Building with Discarded Stones: Spiritual Lessons and Discoveries Through L’Arche and Faith and Light

Timothy Stephen Buckley

Publisher: Xlibris Pages: 166 Price: (paperback) $16.99 ISBN: 9781664158290 Reviewed: August, 2021 Author Website: Visit »

In Building with Discarded Stones, Timothy Stephen Buckley draws on his experience working in the L’Arche and the Faith and Light communities to shed positive light on individuals living with intellectual and developmental disabilities.

After leaving a Milwaukee seminary, having realized the priesthood was not his vocation, Buckley volunteered at a camp for children and adolescents with cognitive and developmental issues. Beneath the screams, flapping arms and seizures he encountered, he soon realized these individuals had unique characters and personalities. He understood that their essence was to experience life from the heart and that their desires paralleled those of the world at large: care, attention, respect and acceptance and to love and be loved.

Buckley ultimately gravitated to the two organizations mentioned, established to help individuals often isolated outside the mainstream.

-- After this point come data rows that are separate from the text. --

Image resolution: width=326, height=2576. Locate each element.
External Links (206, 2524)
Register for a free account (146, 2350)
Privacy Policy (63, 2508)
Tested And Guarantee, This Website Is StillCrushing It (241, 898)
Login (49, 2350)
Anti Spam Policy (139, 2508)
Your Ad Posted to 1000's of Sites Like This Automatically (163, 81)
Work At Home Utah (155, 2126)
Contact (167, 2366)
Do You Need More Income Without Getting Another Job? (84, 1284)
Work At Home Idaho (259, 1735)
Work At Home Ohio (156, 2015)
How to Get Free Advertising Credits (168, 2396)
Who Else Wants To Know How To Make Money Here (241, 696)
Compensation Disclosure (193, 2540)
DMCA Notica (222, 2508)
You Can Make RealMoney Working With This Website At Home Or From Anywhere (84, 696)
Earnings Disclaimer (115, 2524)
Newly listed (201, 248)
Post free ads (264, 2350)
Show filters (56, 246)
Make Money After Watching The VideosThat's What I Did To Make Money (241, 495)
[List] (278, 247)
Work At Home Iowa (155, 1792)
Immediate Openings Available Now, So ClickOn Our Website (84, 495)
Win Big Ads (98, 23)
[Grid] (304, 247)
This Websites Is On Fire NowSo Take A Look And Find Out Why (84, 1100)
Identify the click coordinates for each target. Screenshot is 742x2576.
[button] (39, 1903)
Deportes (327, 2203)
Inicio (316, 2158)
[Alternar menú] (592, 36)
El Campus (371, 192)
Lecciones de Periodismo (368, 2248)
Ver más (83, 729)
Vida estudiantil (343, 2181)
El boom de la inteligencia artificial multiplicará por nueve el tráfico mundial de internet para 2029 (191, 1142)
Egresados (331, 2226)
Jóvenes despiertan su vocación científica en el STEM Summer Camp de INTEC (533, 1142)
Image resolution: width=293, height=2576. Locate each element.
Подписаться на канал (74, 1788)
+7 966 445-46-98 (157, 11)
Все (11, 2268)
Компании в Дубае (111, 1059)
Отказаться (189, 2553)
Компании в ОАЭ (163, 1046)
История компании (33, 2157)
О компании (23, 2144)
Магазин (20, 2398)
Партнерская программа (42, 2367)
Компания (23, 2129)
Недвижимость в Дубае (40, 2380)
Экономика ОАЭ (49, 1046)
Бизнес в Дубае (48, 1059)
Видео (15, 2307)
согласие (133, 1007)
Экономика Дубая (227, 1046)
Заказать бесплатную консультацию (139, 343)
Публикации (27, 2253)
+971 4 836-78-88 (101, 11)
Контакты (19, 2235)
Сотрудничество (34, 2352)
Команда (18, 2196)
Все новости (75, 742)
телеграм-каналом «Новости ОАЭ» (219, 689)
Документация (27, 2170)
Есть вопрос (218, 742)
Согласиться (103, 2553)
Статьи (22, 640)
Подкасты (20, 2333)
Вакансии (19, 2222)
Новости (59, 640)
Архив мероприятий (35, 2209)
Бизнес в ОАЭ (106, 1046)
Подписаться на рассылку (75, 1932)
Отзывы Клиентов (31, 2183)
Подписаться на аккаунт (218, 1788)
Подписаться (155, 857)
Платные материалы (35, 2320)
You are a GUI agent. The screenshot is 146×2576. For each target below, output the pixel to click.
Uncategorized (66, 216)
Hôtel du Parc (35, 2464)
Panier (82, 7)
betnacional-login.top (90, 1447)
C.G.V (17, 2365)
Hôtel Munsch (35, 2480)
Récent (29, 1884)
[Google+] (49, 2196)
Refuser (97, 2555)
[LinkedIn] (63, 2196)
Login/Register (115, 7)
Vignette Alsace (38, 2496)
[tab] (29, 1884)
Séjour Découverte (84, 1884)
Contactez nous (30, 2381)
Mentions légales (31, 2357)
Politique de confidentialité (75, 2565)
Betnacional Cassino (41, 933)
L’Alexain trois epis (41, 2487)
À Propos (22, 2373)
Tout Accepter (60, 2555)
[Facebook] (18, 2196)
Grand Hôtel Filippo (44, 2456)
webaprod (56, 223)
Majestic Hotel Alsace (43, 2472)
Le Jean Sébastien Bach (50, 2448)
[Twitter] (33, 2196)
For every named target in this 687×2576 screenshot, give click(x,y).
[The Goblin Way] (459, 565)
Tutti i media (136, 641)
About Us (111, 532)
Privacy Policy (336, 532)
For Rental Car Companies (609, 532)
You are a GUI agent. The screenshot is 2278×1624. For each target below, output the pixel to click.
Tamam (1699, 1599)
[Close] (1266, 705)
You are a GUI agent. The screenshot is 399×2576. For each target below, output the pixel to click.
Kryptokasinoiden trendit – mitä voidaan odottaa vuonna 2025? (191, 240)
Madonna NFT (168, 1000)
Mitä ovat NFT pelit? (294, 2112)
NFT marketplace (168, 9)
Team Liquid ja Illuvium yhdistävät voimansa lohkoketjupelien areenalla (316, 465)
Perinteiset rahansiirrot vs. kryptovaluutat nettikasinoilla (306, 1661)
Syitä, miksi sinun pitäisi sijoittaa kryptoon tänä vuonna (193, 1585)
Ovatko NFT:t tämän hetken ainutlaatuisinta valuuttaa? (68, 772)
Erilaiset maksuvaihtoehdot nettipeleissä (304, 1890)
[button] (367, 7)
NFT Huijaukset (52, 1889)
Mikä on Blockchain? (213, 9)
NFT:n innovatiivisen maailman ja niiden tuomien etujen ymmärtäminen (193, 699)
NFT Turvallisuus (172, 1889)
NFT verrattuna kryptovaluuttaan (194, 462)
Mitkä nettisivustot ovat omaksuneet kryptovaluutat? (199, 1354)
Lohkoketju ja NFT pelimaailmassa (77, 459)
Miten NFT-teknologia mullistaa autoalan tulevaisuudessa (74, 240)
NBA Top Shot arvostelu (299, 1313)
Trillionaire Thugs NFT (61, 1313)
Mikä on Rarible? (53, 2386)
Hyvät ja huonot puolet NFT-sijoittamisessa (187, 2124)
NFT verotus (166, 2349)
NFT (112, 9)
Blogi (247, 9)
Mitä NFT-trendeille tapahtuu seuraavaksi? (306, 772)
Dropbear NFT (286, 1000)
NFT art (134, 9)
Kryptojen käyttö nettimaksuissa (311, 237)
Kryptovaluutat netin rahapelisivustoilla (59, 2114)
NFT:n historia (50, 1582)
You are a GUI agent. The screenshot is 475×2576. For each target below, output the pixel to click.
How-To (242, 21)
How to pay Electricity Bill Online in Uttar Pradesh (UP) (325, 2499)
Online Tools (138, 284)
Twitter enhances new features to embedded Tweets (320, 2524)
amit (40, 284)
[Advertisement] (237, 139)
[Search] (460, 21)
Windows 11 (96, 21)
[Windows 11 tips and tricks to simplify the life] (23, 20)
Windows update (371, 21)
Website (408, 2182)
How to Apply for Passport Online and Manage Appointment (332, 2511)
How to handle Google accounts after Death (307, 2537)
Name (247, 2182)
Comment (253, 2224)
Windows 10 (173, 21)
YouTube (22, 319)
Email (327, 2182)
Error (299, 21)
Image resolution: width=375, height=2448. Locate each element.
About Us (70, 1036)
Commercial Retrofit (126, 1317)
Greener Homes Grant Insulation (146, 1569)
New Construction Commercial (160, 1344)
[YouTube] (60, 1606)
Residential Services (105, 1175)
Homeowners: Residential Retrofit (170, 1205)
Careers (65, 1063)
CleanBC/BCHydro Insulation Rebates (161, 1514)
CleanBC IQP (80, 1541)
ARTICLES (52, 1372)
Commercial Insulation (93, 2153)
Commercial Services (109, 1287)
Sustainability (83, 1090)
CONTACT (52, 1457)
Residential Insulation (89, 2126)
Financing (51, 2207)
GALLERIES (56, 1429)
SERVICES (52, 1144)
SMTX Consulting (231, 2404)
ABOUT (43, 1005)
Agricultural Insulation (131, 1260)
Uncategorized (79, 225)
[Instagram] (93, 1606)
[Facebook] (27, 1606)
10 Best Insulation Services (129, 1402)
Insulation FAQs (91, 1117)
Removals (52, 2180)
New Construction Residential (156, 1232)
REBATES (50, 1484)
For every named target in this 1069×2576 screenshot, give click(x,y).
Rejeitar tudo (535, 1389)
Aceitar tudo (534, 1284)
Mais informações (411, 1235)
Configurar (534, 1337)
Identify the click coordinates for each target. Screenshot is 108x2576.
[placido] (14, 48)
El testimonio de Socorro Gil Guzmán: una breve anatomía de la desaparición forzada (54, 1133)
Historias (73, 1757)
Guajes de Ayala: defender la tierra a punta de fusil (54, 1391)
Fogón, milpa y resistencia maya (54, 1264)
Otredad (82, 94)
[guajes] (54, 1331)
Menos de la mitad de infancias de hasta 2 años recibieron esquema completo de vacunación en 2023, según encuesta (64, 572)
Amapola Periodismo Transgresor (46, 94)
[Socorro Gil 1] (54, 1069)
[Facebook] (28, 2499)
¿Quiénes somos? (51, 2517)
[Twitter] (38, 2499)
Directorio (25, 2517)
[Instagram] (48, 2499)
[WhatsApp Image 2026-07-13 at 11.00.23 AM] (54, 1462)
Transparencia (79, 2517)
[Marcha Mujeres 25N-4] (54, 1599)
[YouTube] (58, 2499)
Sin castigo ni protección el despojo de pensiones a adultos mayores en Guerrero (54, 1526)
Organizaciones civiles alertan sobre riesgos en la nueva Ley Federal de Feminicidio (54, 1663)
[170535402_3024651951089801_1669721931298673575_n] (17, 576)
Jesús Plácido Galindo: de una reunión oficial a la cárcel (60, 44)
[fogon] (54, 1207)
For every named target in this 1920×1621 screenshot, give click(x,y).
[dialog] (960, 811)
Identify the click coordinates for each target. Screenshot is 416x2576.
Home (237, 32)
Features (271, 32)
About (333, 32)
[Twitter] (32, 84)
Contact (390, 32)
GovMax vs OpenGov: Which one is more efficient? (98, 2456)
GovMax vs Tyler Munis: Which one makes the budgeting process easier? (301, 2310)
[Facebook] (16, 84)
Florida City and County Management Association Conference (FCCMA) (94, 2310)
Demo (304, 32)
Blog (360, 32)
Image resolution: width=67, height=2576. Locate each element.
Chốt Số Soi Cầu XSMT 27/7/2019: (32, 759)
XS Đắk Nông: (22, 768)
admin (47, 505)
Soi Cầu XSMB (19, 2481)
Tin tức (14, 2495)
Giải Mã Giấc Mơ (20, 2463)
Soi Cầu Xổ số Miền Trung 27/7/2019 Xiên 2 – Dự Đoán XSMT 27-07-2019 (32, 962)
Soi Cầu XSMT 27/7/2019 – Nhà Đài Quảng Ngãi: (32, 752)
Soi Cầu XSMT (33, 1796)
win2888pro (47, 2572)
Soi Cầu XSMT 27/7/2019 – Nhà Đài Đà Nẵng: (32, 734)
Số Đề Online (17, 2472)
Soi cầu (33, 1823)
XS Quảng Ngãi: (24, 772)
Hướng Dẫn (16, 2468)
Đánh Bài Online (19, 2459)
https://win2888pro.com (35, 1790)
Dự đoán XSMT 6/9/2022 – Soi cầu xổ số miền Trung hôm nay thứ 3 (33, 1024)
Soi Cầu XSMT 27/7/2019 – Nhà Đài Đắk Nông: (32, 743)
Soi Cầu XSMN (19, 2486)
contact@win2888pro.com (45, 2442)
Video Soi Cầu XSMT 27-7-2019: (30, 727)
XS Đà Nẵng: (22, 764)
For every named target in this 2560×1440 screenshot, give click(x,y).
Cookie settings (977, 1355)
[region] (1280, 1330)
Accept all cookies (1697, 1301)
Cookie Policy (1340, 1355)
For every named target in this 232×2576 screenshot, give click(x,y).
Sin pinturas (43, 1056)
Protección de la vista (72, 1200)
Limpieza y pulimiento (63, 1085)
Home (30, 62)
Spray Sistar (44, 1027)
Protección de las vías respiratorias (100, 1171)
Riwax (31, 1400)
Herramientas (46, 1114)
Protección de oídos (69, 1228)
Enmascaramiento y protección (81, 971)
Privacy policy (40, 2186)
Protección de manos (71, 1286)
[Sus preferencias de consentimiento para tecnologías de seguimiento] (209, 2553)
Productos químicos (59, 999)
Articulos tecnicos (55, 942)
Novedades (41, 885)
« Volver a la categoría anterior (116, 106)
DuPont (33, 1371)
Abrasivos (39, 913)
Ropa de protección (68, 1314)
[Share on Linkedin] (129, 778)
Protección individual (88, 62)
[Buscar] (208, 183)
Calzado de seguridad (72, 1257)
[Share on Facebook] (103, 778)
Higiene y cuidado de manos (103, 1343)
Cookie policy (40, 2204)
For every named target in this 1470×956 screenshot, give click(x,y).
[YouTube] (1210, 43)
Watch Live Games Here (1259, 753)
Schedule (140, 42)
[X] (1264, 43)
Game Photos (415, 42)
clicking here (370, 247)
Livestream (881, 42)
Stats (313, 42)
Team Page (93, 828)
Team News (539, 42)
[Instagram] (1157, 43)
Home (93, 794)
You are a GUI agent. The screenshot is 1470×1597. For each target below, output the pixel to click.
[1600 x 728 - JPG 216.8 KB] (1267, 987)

In his book, he showcases these communities, which provide sanctuary for those with such challenges. Through his observations, readers glimpse people with disabilities and those who assist them in sharing life and friendship and in building community as responsible adults.

Buckley weaves profound, gentle portraits of core community members, including silent Linda, who communicates only through touch and harsh sounds; Bobbie, who tests his caretakers with aggressive moves; and Calvin, a young black man who helps an elderly white Alabama woman become more racially accepting. The narrative not only details challenges but also provides a heartfelt commentary with valuable life lessons that “people with disabilities serve as mirrors for us all.”

There are some missing words in the text. Additionally, the stone photos that appear at the opening of each chapter lack artful dynamic representation of the subject matter. But these are minor issues.

Buckley clearly views the people at the heart of these communities as “agents in the project of humanization.” For readers looking for better understanding of individuals with developmental and physical differences, this honest, sensitive, well-written volume of engaging stories illuminates their willingness to embrace the world, despite an often-judgmental society.